God Listens to Our Miseries

Psalm 79 is a Psalm of Lament.  It is a psalm of pouring out to God one’s battered and bruised heart: “We have become a taunt to our neighbors, mocked and derided by those around us.  How long, O Lord?  Will you be angry forever?  Will your jealous wrath burn like fire?” (verses 4-5) 

Psalm 150 is a more joyful psalm.  It is a psalm of praise.  Indeed, the word “praise” appears 13 times in the six verses of Psalm 150.

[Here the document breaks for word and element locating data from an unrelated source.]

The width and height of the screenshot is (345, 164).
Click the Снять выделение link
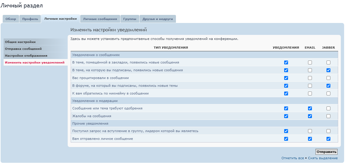tap(323, 158)
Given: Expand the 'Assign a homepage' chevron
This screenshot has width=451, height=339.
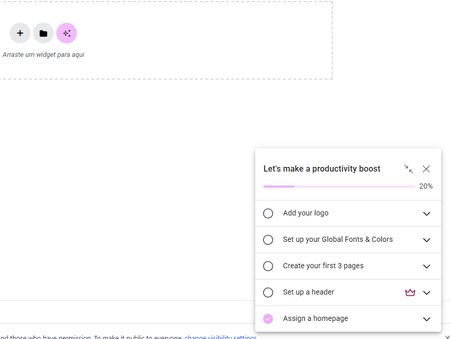Looking at the screenshot, I should (427, 319).
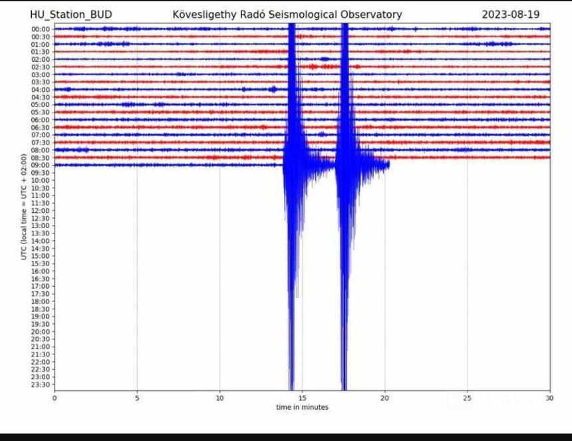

Both Psalm 79 and Psalm 150 are included in Holy Scripture because God is as interested in our cries of pain and our moans of anguish as he is in our declarations of praise.  What God wants is for us to come to him honestly.  If it is pain or fear or anguish or anger or sorrow that fills our hearts at any particular moment, then that is what God wants us to bring to him. 

Amy Grant sings,

God loves a lullaby in a mother’s tears in the dead of night

Better than a Hallelujah sometimes.

God loves the drunkard’s cry, the soldier’s plea not to let him die

Better than a Hallelujah sometimes.

We pour out our miseries; God just hears a melody.

Beautiful the mess we are, the honest cries of breaking hearts

Are better than a Hallelujah.

The woman holding on for life, the dying man giving up the fight

Are better than a Hallelujah sometimes.

The tears of shame for what’s been done, the silence when the words won’t come

Are better than a Hallelujah sometimes.

We pour out our miseries; God just hears a melody.

Beautiful the mess we are, the honest cries of breaking hearts

Are better than a Hallelujah, better than a church bell ringing,

Better than a choir singing out, singing out.